Para que as tarifas do gás natural não aumentem nos próximos cinco anos, será preciso reduzir em pelo menos 17 milhões de euros os investimentos propostos pelos operadores da rede de distribuição, o que significa um corte de 6% no total proposto pelas empresas nos seus planos para o período de 2019 a 2023.

A conclusão é da Entidade Reguladora dos Serviços Energéticos (ERSE), que publicou, esta sexta-feira, o seu parecer sobre esta matéria. “A ERSE considera que as propostas de investimentos das propostas de PDIRD-GN 2018 deverão ser revistas em baixa em, pelo menos, 17 milhões de euros, devendo esta redução de investimento ser orientada pelas prioridades de política energética de médio e longo prazo”, lê-se no documento sobre os planos das distribuidoras reguladas de gás.

Para alcançar a redução recomendada, a ERSE sugere que sejam diminuídos os montantes de investimento em conversões e reconversões, por exemplo.
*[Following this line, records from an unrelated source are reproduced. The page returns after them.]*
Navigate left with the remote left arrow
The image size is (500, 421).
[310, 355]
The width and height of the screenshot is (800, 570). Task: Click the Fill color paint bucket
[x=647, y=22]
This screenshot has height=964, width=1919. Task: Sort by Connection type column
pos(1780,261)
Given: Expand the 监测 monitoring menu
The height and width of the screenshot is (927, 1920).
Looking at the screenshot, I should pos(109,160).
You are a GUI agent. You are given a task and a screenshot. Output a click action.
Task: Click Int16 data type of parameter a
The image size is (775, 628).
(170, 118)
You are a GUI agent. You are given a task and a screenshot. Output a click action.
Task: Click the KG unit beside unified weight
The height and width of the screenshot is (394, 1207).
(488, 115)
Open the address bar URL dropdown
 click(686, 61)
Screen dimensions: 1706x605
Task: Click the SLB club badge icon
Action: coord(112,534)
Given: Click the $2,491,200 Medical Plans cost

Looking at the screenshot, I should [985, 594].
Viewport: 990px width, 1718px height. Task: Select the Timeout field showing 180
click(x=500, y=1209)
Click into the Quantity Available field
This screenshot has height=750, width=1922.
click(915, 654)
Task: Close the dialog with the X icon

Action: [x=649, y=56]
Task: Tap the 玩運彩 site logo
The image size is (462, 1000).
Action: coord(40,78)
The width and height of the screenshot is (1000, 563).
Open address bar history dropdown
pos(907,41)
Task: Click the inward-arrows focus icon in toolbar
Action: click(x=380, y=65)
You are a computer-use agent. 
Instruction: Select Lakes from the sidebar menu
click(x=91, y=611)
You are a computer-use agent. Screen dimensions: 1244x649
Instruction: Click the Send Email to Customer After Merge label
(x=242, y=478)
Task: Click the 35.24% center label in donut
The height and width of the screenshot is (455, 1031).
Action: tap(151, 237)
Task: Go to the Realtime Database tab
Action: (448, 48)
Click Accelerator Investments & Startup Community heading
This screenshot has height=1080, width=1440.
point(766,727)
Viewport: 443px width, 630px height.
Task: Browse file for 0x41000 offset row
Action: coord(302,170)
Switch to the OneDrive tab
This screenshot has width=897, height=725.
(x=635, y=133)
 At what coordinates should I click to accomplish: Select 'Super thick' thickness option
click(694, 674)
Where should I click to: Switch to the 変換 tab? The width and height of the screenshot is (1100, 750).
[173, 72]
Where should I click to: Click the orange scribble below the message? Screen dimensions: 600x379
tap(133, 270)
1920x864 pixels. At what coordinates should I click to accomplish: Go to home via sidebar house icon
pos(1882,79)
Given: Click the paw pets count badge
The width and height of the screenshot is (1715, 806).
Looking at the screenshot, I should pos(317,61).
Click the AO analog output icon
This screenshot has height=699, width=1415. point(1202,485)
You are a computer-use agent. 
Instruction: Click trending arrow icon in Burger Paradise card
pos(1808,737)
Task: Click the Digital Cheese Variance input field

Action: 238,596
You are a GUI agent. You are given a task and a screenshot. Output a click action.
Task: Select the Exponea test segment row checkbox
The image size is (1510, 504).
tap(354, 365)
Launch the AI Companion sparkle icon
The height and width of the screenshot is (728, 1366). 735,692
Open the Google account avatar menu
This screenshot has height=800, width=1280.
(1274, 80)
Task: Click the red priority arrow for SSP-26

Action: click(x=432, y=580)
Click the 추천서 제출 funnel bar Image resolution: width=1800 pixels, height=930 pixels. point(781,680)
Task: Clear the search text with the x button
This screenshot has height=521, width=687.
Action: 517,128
Por outro lado, a entidade reguladora aceita, em definitivo, os investimentos que sejam realizados por motivos de segurança ou por motivos de manutenção das atuais infraestruturas.

Para o regulador, a redução dos investimentos propostos é uma forma de evitar que os consumidores de gás natural em Portugal venham a sofrer aumentos tarifários nas suas faturas. “A ERSE considera prudente garantir a neutralidade tarifária das propostas”, refere o regulador, salientando a importância de que os planos dessas distribuidoras promovam a “garantia de equidade tarifária entre os novos consumidores das diversas áreas de concessão”.

Ao todo, as empresas propõem, para os próximos cinco anos, investimentos na ordem dos 306,5 milhões de euros, sendo que todas apresentam “diferentes estratégias empresariais, mais ou menos expansionistas, não sendo enquadradas e harmonizadas por uma visão comum de política energética definida para um horizonte temporal de médio e longo prazo”.

Relativamente às perspetivas para o consumo de gás natural em Portugal, os operadores de redes de distribuição estão mais otimistas do que o regulador. Enquanto as empresas perspetivam que até 2023 o consumo de gás natural em Portugal tenha um crescimento médio anual de 1%, a ERSE recorda que, entre 2010 e 2017, o consumo de gás em Portugal sofreu um decréscimo médio anual de 0,7%. Um fator que diz ser necessário ter em conta.